Segment Start: SOURCE INFORMATION

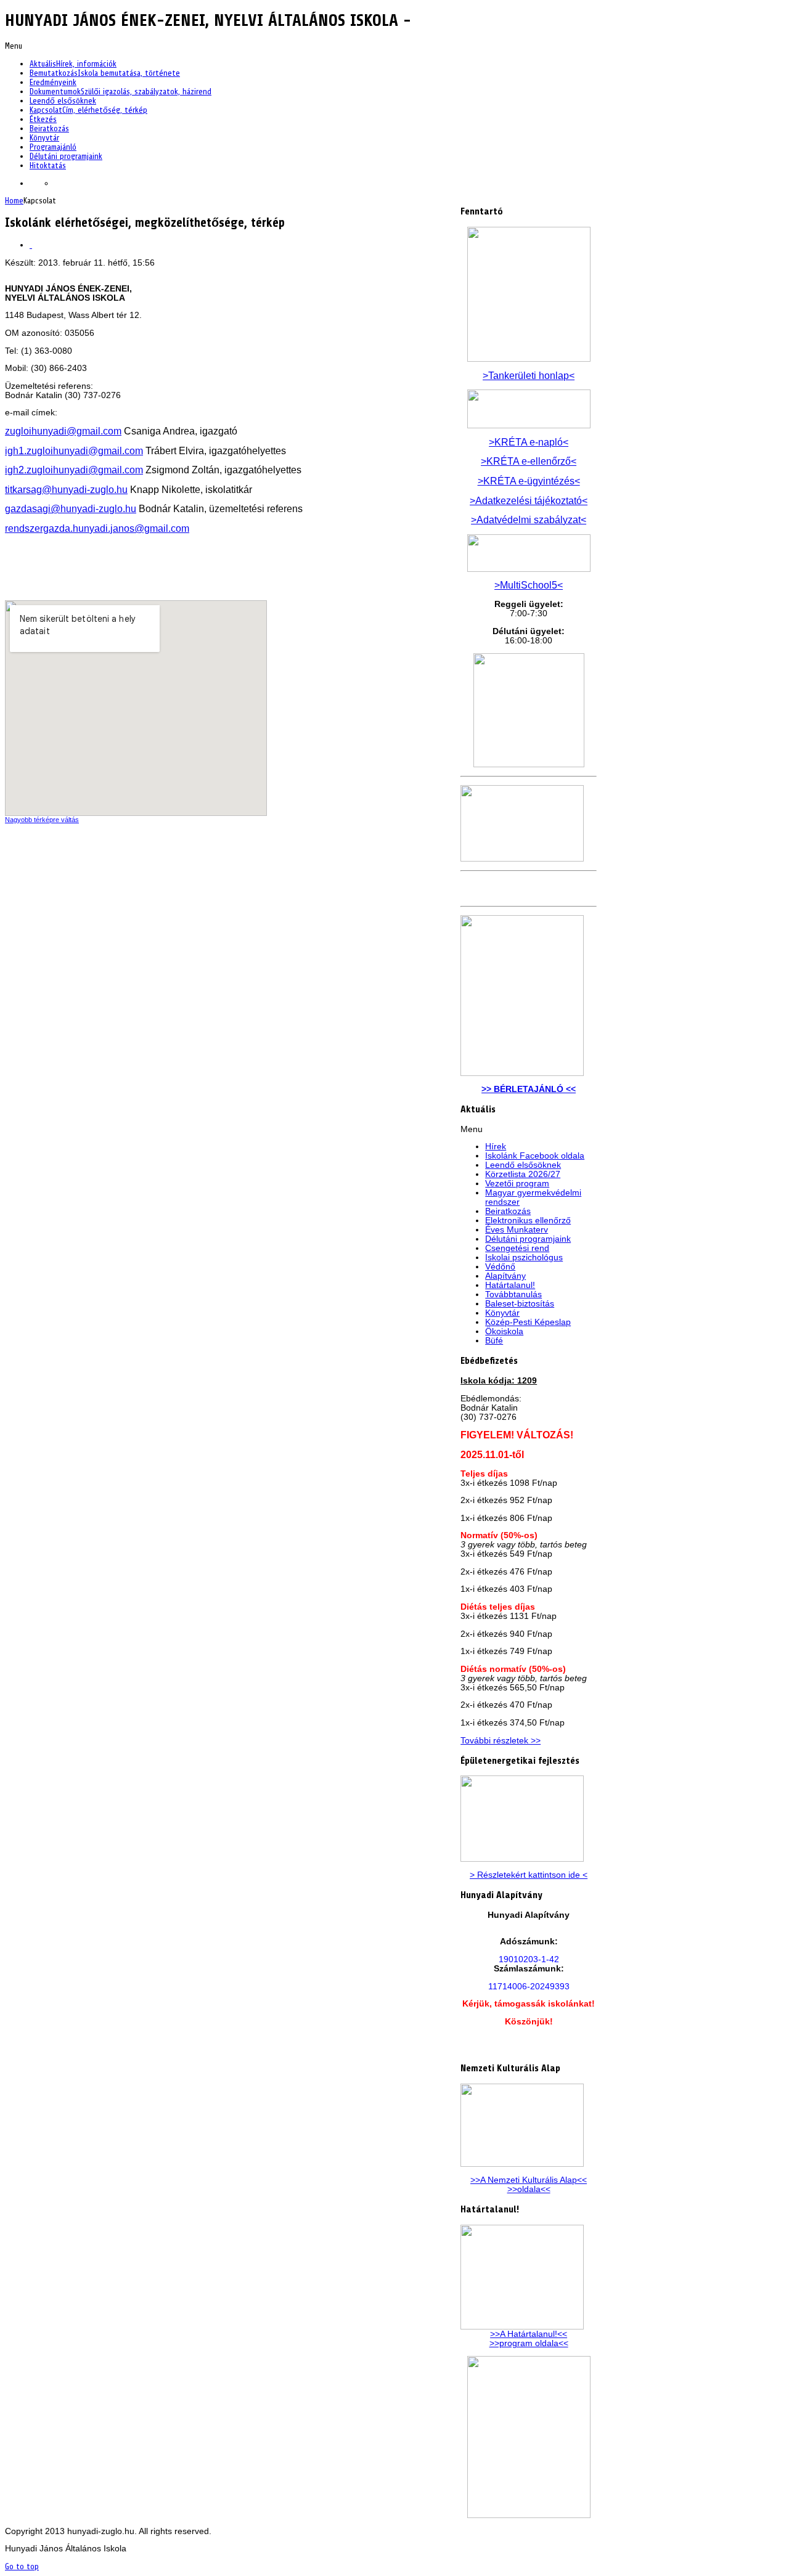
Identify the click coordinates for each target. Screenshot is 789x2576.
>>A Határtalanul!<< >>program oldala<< (528, 2338)
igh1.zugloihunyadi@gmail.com (74, 451)
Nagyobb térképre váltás (42, 819)
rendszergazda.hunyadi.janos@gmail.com (97, 528)
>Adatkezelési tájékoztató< (528, 500)
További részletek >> (500, 1740)
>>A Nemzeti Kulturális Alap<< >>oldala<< (528, 2184)
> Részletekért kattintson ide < (528, 1875)
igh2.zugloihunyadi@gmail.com (74, 470)
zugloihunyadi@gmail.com (63, 431)
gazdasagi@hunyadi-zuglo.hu (70, 508)
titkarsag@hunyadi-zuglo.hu (66, 489)
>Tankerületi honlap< (528, 375)
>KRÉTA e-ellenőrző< (528, 461)
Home (14, 200)
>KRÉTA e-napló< (528, 442)
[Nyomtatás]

Segment End: SOURCE INFORMATION

#### TASK INSTRUCTIONS:
Your reply should hold every line above exactly as written and none of the pictures.

#### ANSWER AREA:
Identify the click coordinates for each target. Screenshot is 789x2576.
>>A Határtalanul!<< >>program oldala<< (528, 2338)
igh1.zugloihunyadi@gmail.com (74, 451)
Nagyobb térképre váltás (42, 819)
rendszergazda.hunyadi.janos@gmail.com (97, 528)
>Adatkezelési tájékoztató< (528, 500)
További részletek >> (500, 1740)
>>A Nemzeti Kulturális Alap<< >>oldala<< (528, 2184)
> Részletekért kattintson ide < (528, 1875)
igh2.zugloihunyadi@gmail.com (74, 470)
zugloihunyadi@gmail.com (63, 431)
gazdasagi@hunyadi-zuglo.hu (70, 508)
titkarsag@hunyadi-zuglo.hu (66, 489)
>Tankerületi honlap< (528, 375)
>KRÉTA e-ellenőrző< (528, 461)
Home (14, 200)
>KRÉTA e-napló< (528, 442)
[Nyomtatás]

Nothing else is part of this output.